* Exercise prompt:
Format every line of the material below as a JSON list of strings, one string per line, leaving out blank lines.

* Exercise material:
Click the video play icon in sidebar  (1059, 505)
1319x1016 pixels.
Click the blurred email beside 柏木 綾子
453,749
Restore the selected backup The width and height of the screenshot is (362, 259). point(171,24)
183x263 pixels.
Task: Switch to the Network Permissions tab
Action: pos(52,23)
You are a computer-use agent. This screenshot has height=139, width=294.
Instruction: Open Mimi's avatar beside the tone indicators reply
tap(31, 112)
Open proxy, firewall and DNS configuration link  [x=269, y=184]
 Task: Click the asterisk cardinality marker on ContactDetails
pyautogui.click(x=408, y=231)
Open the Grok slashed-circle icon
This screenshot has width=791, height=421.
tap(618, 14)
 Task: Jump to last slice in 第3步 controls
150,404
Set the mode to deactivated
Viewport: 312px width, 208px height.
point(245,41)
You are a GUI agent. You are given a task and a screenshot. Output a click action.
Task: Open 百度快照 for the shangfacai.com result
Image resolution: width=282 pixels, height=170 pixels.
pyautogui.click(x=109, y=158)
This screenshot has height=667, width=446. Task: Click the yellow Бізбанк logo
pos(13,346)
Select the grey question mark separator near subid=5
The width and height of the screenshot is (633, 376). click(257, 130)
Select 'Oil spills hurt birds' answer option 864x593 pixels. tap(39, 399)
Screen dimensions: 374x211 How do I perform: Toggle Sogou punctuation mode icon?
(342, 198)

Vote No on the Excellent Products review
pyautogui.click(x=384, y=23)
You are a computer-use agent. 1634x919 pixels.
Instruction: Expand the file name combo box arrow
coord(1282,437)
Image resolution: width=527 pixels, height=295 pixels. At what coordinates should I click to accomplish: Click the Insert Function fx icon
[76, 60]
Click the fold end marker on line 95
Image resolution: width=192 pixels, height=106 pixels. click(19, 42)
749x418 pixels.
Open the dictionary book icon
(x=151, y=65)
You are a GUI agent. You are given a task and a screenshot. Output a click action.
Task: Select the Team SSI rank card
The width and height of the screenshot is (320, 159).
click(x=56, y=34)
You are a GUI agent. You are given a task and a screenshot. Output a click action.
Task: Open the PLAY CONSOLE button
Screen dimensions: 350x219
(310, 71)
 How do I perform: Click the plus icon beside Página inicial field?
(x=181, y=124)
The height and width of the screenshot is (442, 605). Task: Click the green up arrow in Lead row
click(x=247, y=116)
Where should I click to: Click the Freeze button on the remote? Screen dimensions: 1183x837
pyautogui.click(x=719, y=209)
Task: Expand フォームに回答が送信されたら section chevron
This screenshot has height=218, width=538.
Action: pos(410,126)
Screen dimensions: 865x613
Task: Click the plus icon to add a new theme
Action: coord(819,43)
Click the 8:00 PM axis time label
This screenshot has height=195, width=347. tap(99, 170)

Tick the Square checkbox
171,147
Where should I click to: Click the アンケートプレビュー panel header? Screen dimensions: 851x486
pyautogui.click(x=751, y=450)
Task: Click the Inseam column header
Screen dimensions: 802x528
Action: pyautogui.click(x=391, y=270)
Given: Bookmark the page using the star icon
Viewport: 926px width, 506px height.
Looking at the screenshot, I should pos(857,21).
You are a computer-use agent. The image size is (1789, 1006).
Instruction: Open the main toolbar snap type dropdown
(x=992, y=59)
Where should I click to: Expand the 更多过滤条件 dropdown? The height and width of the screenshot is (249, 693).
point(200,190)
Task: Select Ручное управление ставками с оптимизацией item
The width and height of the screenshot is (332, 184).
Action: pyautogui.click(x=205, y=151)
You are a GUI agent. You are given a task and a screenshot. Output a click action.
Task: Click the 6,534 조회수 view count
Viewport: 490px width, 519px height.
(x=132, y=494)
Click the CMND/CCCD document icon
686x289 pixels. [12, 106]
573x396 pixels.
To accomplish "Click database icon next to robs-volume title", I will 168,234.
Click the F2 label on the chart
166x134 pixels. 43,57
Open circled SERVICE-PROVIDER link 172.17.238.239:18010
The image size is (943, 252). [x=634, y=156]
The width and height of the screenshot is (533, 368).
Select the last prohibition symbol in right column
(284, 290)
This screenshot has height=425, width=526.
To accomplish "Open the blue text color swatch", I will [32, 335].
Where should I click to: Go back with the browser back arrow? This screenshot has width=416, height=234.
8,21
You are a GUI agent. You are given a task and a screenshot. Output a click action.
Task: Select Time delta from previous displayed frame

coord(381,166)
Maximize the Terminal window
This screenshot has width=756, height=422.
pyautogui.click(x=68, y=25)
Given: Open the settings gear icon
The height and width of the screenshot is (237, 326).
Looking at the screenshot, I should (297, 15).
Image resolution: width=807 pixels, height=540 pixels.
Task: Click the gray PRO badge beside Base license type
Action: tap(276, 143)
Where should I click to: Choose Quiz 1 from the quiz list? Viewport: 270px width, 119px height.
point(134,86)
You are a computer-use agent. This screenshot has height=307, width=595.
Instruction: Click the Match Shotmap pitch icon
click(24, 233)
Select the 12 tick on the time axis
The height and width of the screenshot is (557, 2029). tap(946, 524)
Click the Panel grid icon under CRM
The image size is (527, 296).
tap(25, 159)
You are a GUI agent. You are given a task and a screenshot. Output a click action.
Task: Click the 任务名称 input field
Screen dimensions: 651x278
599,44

* Result for this exercise:
[
  "Click the video play icon in sidebar  (1059, 505)",
  "1319x1016 pixels.",
  "Click the blurred email beside 柏木 綾子",
  "453,749",
  "Restore the selected backup The width and height of the screenshot is (362, 259). point(171,24)",
  "183x263 pixels.",
  "Task: Switch to the Network Permissions tab",
  "Action: pos(52,23)",
  "You are a computer-use agent. This screenshot has height=139, width=294.",
  "Instruction: Open Mimi's avatar beside the tone indicators reply",
  "tap(31, 112)",
  "Open proxy, firewall and DNS configuration link  [x=269, y=184]",
  " Task: Click the asterisk cardinality marker on ContactDetails",
  "pyautogui.click(x=408, y=231)",
  "Open the Grok slashed-circle icon",
  "This screenshot has width=791, height=421.",
  "tap(618, 14)",
  " Task: Jump to last slice in 第3步 controls",
  "150,404",
  "Set the mode to deactivated",
  "Viewport: 312px width, 208px height.",
  "point(245,41)",
  "You are a GUI agent. You are given a task and a screenshot. Output a click action.",
  "Task: Open 百度快照 for the shangfacai.com result",
  "Image resolution: width=282 pixels, height=170 pixels.",
  "pyautogui.click(x=109, y=158)",
  "This screenshot has height=667, width=446. Task: Click the yellow Бізбанк logo",
  "pos(13,346)",
  "Select the grey question mark separator near subid=5",
  "The width and height of the screenshot is (633, 376). click(257, 130)",
  "Select 'Oil spills hurt birds' answer option 864x593 pixels. tap(39, 399)",
  "Screen dimensions: 374x211 How do I perform: Toggle Sogou punctuation mode icon?",
  "(342, 198)",
  "Vote No on the Excellent Products review",
  "pyautogui.click(x=384, y=23)",
  "You are a computer-use agent. 1634x919 pixels.",
  "Instruction: Expand the file name combo box arrow",
  "coord(1282,437)",
  "Image resolution: width=527 pixels, height=295 pixels. At what coordinates should I click to accomplish: Click the Insert Function fx icon",
  "[76, 60]",
  "Click the fold end marker on line 95",
  "Image resolution: width=192 pixels, height=106 pixels. click(19, 42)",
  "749x418 pixels.",
  "Open the dictionary book icon",
  "(x=151, y=65)",
  "You are a GUI agent. You are given a task and a screenshot. Output a click action.",
  "Task: Select the Team SSI rank card",
  "The width and height of the screenshot is (320, 159).",
  "click(x=56, y=34)",
  "You are a GUI agent. You are given a task and a screenshot. Output a click action.",
  "Task: Open the PLAY CONSOLE button",
  "Screen dimensions: 350x219",
  "(310, 71)",
  " How do I perform: Click the plus icon beside Página inicial field?",
  "(x=181, y=124)",
  "The height and width of the screenshot is (442, 605). Task: Click the green up arrow in Lead row",
  "click(x=247, y=116)",
  "Where should I click to: Click the Freeze button on the remote? Screen dimensions: 1183x837",
  "pyautogui.click(x=719, y=209)",
  "Task: Expand フォームに回答が送信されたら section chevron",
  "This screenshot has height=218, width=538.",
  "Action: pos(410,126)",
  "Screen dimensions: 865x613",
  "Task: Click the plus icon to add a new theme",
  "Action: coord(819,43)",
  "Click the 8:00 PM axis time label",
  "This screenshot has height=195, width=347. tap(99, 170)",
  "Tick the Square checkbox",
  "171,147",
  "Where should I click to: Click the アンケートプレビュー panel header? Screen dimensions: 851x486",
  "pyautogui.click(x=751, y=450)",
  "Task: Click the Inseam column header",
  "Screen dimensions: 802x528",
  "Action: pyautogui.click(x=391, y=270)",
  "Given: Bookmark the page using the star icon",
  "Viewport: 926px width, 506px height.",
  "Looking at the screenshot, I should pos(857,21).",
  "You are a computer-use agent. The image size is (1789, 1006).",
  "Instruction: Open the main toolbar snap type dropdown",
  "(x=992, y=59)",
  "Where should I click to: Expand the 更多过滤条件 dropdown? The height and width of the screenshot is (249, 693).",
  "point(200,190)",
  "Task: Select Ручное управление ставками с оптимизацией item",
  "The width and height of the screenshot is (332, 184).",
  "Action: pyautogui.click(x=205, y=151)",
  "You are a GUI agent. You are given a task and a screenshot. Output a click action.",
  "Task: Click the 6,534 조회수 view count",
  "Viewport: 490px width, 519px height.",
  "(x=132, y=494)",
  "Click the CMND/CCCD document icon",
  "686x289 pixels. [12, 106]",
  "573x396 pixels.",
  "To accomplish \"Click database icon next to robs-volume title\", I will 168,234.",
  "Click the F2 label on the chart",
  "166x134 pixels. 43,57",
  "Open circled SERVICE-PROVIDER link 172.17.238.239:18010",
  "The image size is (943, 252). [x=634, y=156]",
  "The width and height of the screenshot is (533, 368).",
  "Select the last prohibition symbol in right column",
  "(284, 290)",
  "This screenshot has height=425, width=526.",
  "To accomplish \"Open the blue text color swatch\", I will [32, 335].",
  "Where should I click to: Go back with the browser back arrow? This screenshot has width=416, height=234.",
  "8,21",
  "You are a GUI agent. You are given a task and a screenshot. Output a click action.",
  "Task: Select Time delta from previous displayed frame",
  "coord(381,166)",
  "Maximize the Terminal window",
  "This screenshot has width=756, height=422.",
  "pyautogui.click(x=68, y=25)",
  "Given: Open the settings gear icon",
  "The height and width of the screenshot is (237, 326).",
  "Looking at the screenshot, I should (297, 15).",
  "Image resolution: width=807 pixels, height=540 pixels.",
  "Task: Click the gray PRO badge beside Base license type",
  "Action: tap(276, 143)",
  "Where should I click to: Choose Quiz 1 from the quiz list? Viewport: 270px width, 119px height.",
  "point(134,86)",
  "You are a computer-use agent. This screenshot has height=307, width=595.",
  "Instruction: Click the Match Shotmap pitch icon",
  "click(24, 233)",
  "Select the 12 tick on the time axis",
  "The height and width of the screenshot is (557, 2029). tap(946, 524)",
  "Click the Panel grid icon under CRM",
  "The image size is (527, 296).",
  "tap(25, 159)",
  "You are a GUI agent. You are given a task and a screenshot. Output a click action.",
  "Task: Click the 任务名称 input field",
  "Screen dimensions: 651x278",
  "599,44"
]